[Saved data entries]

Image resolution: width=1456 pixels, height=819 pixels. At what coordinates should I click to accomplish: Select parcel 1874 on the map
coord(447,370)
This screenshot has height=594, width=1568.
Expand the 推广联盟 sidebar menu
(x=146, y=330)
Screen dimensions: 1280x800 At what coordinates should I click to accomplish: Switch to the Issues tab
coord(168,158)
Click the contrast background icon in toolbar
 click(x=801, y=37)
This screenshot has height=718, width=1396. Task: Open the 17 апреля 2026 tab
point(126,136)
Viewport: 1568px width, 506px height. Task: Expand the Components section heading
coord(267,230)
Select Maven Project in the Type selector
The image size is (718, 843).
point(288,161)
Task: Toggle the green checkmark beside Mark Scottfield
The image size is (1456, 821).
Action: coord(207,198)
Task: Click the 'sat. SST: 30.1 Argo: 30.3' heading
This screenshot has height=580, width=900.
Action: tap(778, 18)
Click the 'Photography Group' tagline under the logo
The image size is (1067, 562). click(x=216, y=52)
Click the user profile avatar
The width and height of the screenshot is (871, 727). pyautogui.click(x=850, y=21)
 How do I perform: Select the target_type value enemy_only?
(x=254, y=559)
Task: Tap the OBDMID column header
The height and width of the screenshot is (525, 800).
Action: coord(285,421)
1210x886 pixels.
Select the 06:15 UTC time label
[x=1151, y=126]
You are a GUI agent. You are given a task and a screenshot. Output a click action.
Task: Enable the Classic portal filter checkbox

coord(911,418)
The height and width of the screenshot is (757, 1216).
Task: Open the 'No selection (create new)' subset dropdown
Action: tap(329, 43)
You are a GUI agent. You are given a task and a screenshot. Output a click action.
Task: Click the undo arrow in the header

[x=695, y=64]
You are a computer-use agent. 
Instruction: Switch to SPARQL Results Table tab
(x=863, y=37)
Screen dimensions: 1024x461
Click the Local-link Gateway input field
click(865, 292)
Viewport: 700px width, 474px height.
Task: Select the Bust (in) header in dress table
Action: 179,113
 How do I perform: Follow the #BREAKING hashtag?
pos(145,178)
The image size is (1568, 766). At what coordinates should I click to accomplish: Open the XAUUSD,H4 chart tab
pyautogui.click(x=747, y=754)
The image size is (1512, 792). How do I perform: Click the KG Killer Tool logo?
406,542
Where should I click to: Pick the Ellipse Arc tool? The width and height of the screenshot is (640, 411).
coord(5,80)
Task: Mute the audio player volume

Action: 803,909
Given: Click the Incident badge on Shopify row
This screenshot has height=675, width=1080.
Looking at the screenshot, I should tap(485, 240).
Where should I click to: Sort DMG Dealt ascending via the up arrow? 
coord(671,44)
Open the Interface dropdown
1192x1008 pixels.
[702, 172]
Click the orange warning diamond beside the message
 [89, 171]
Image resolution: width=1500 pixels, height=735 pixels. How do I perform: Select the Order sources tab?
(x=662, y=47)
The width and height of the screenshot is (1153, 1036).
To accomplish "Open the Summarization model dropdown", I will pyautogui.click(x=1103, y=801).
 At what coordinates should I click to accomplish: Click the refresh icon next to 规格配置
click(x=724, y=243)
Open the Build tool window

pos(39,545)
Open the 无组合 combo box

• _What is needed_:
Exact copies of all the lines above are required.

• _Response below_:
Image resolution: width=1456 pixels, height=819 pixels. At what coordinates should I click to accomplish: Select parcel 1874 on the map
coord(447,370)
This screenshot has height=594, width=1568.
Expand the 推广联盟 sidebar menu
(x=146, y=330)
Screen dimensions: 1280x800 At what coordinates should I click to accomplish: Switch to the Issues tab
coord(168,158)
Click the contrast background icon in toolbar
 click(x=801, y=37)
This screenshot has height=718, width=1396. Task: Open the 17 апреля 2026 tab
point(126,136)
Viewport: 1568px width, 506px height. Task: Expand the Components section heading
coord(267,230)
Select Maven Project in the Type selector
The image size is (718, 843).
point(288,161)
Task: Toggle the green checkmark beside Mark Scottfield
The image size is (1456, 821).
Action: coord(207,198)
Task: Click the 'sat. SST: 30.1 Argo: 30.3' heading
This screenshot has height=580, width=900.
Action: tap(778, 18)
Click the 'Photography Group' tagline under the logo
The image size is (1067, 562). click(x=216, y=52)
Click the user profile avatar
The width and height of the screenshot is (871, 727). pyautogui.click(x=850, y=21)
 How do I perform: Select the target_type value enemy_only?
(x=254, y=559)
Task: Tap the OBDMID column header
The height and width of the screenshot is (525, 800).
Action: coord(285,421)
1210x886 pixels.
Select the 06:15 UTC time label
[x=1151, y=126]
You are a GUI agent. You are given a task and a screenshot. Output a click action.
Task: Enable the Classic portal filter checkbox

coord(911,418)
The height and width of the screenshot is (757, 1216).
Task: Open the 'No selection (create new)' subset dropdown
Action: tap(329, 43)
You are a GUI agent. You are given a task and a screenshot. Output a click action.
Task: Click the undo arrow in the header

[x=695, y=64]
You are a computer-use agent. 
Instruction: Switch to SPARQL Results Table tab
(x=863, y=37)
Screen dimensions: 1024x461
Click the Local-link Gateway input field
click(865, 292)
Viewport: 700px width, 474px height.
Task: Select the Bust (in) header in dress table
Action: 179,113
 How do I perform: Follow the #BREAKING hashtag?
pos(145,178)
The image size is (1568, 766). At what coordinates should I click to accomplish: Open the XAUUSD,H4 chart tab
pyautogui.click(x=747, y=754)
The image size is (1512, 792). How do I perform: Click the KG Killer Tool logo?
406,542
Where should I click to: Pick the Ellipse Arc tool? The width and height of the screenshot is (640, 411).
coord(5,80)
Task: Mute the audio player volume

Action: 803,909
Given: Click the Incident badge on Shopify row
This screenshot has height=675, width=1080.
Looking at the screenshot, I should tap(485, 240).
Where should I click to: Sort DMG Dealt ascending via the up arrow? 
coord(671,44)
Open the Interface dropdown
1192x1008 pixels.
[702, 172]
Click the orange warning diamond beside the message
 [89, 171]
Image resolution: width=1500 pixels, height=735 pixels. How do I perform: Select the Order sources tab?
(x=662, y=47)
The width and height of the screenshot is (1153, 1036).
To accomplish "Open the Summarization model dropdown", I will pyautogui.click(x=1103, y=801).
 At what coordinates should I click to accomplish: Click the refresh icon next to 规格配置
click(x=724, y=243)
Open the Build tool window

pos(39,545)
Open the 无组合 combo box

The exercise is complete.